The emergence of vCJD came after the biggest ever epidemic of BSE in cattle. Since that epidemic was in the UK and most vCJD victims lived in the UK, most scientists believed the two were linked.

They say the most likely cause of vCJD in humans was eating BSE-infected beef between the years of 1986 and 1989, when contaminated meat probably got into the food chain in large quantities.

Mode of Transmission

There appear to be three general categories for classifying the means through which CJD may be acquired.
First, the disease can occur sporadically.
Second, the disease can be inherited.
Third, the disease can be transmitted through infection.

Sporadic Creutzfeldt-Jakob Disease

Sporadic CJD refers to those cases in which there is no known infectious source and no evidence of the disease in the prior or subsequent generations of the patient’s family. Most CJD cases occur sporadically, thereby leaving their origins a mystery.
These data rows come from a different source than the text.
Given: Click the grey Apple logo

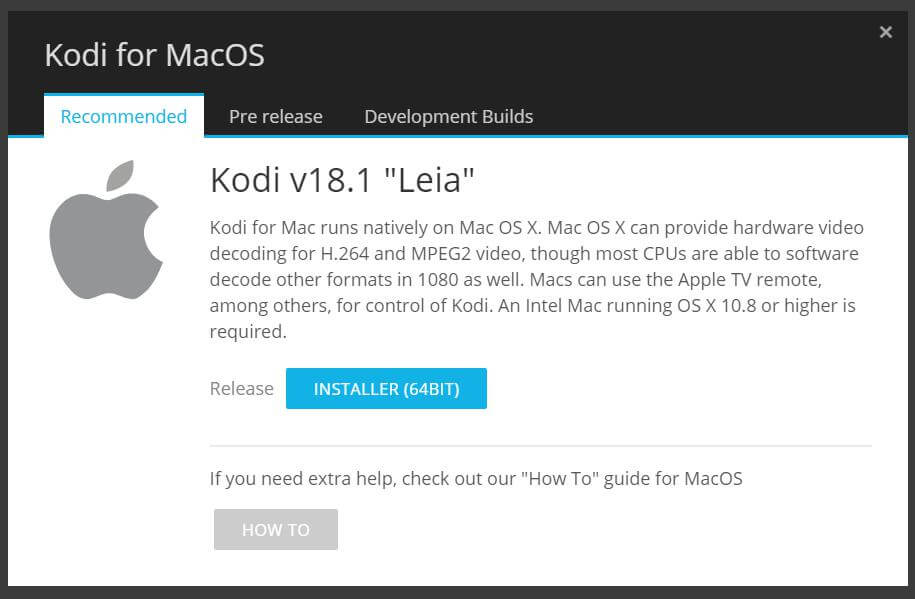Looking at the screenshot, I should coord(106,229).
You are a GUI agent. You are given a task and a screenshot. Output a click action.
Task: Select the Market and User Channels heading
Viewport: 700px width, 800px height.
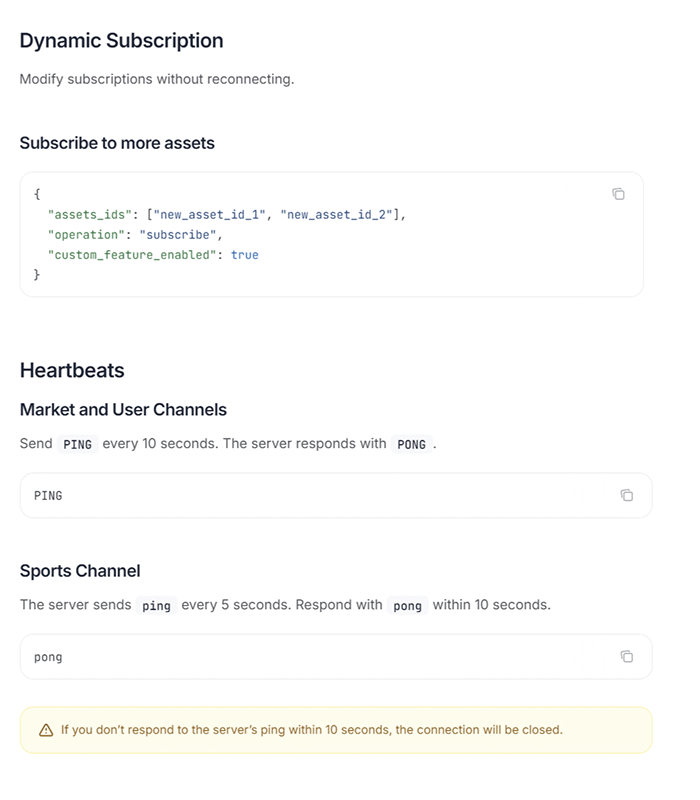123,409
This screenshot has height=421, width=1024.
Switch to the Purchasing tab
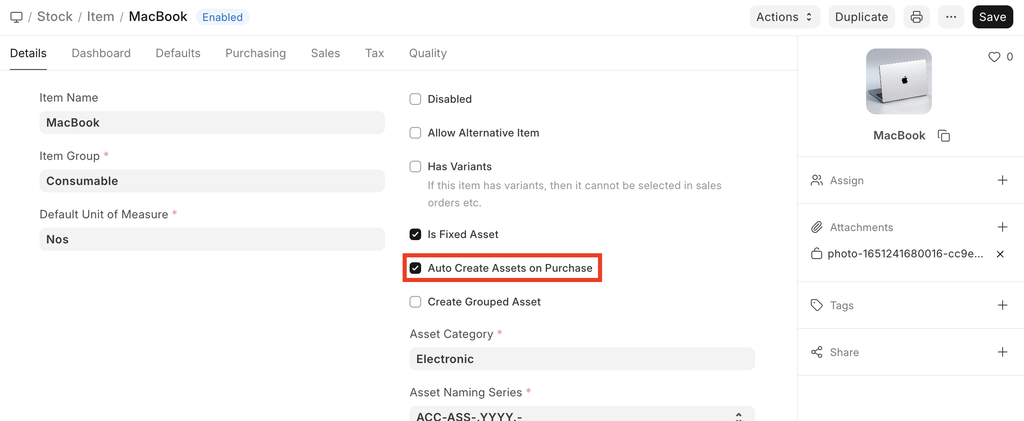pos(255,53)
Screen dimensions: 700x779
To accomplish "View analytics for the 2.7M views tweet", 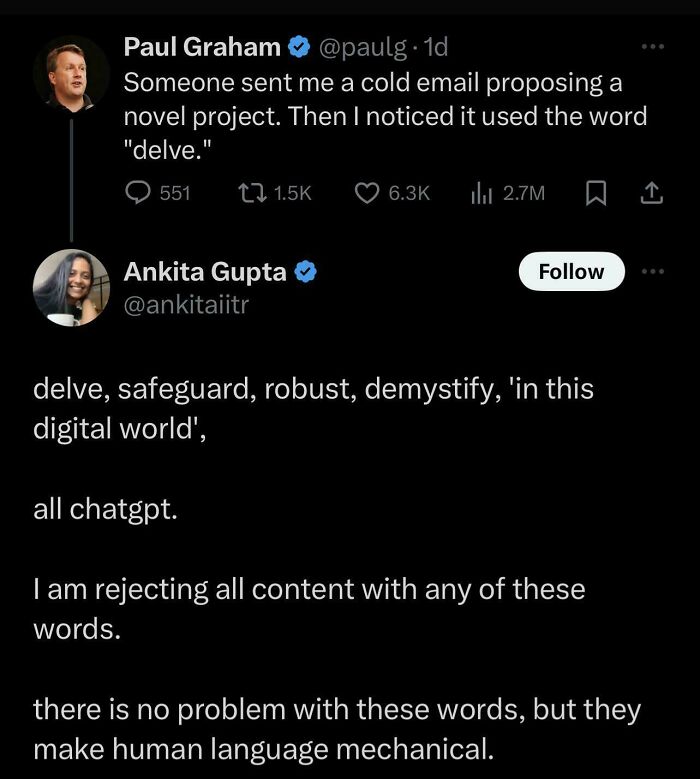I will click(480, 192).
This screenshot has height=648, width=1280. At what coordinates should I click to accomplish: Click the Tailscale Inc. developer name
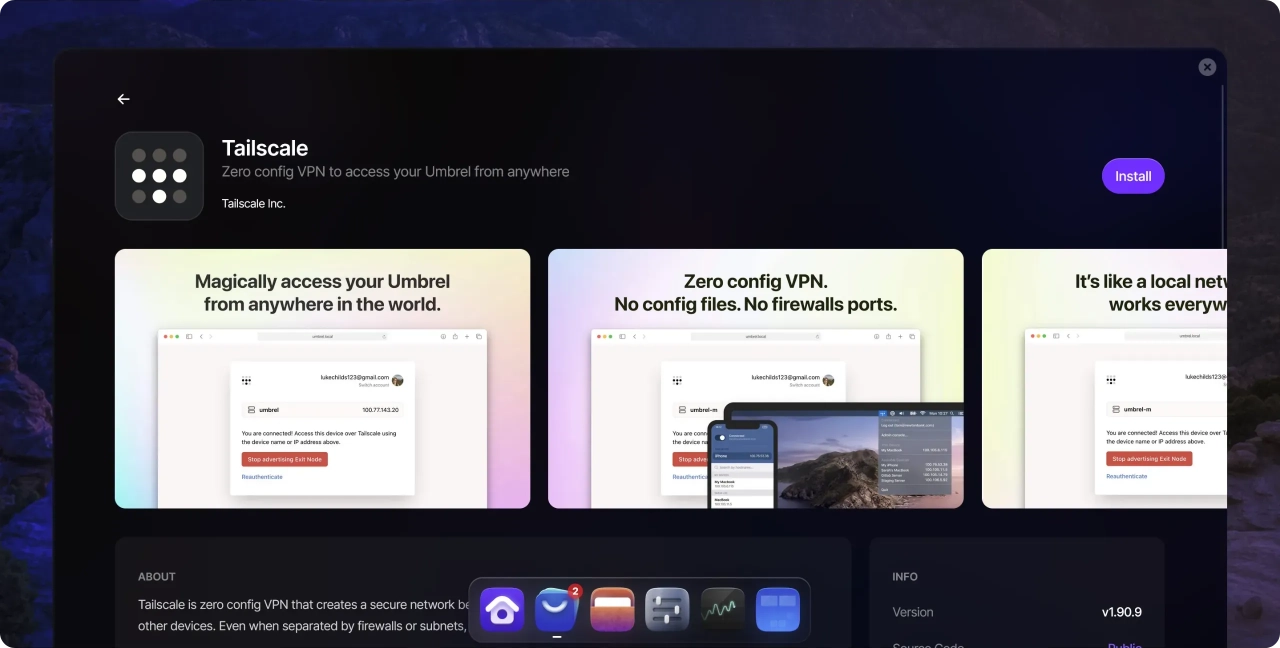point(253,203)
Inherited Creutzfeldt-Jakob Disease

Approximately 10 to 15 per cent of CJD cases are inherited. These familial cases exhibit a mutation in the gene coding for the prion protein. Genetic factors are thought to be responsible for the elevated numbers of CJD cases in some communities in Czechoslovakia and Chile, as well as among Libyan-born Jews.

Creutzfeldt-Jakob Disease Through Infection

Although CJD can be aquired by a transmissible agent it is not a contagious disease. The family members do not have increased risk of contracting the disease.
Iatrogenic transmission of CJD has occurred in cases involving
corneal transplants,
implantation of electrodes in the brain,
duramater grafts,
contaminated surgical instruments
and the injection of natural human growth hormone derived from cadaveric pituitaries.

Thus, one may become infected with CJD from direct contamination with infected neural tissue.

Studies are currently being conducted to determine if CJD is transmitted to humans through blood. The infectious agent has been found in blood but there have been no documented cases of blood transmission of CJD in humans.

In Britain, scientists have struggled to ascertain if there is a connection between bovine spongiform encephalopathy (“BSE”) and CJD. BSE or “mad cow disease” was initially discovered in Britain in 1986 and thought to have resulted from the use of cattle feed containing ground offal from scrapie-infected sheep.
It is now believed that here was a possible link between BSE and CJD. This new acknowledgement arose from the identification of an apparently new strain of CJD which was discovered in 10 people under the age of 42, including some teenagers. Additionally, five of the people were associated with the meat and livestock industry. Scientists decided that the most likely explanation for this unusual outbreak was the consumption of beef from diseased cattle before 1989, when regulations were adopted for the disposal of potentially infectious cattle offal, including brains, and the use of sheep entrails as feed ceased.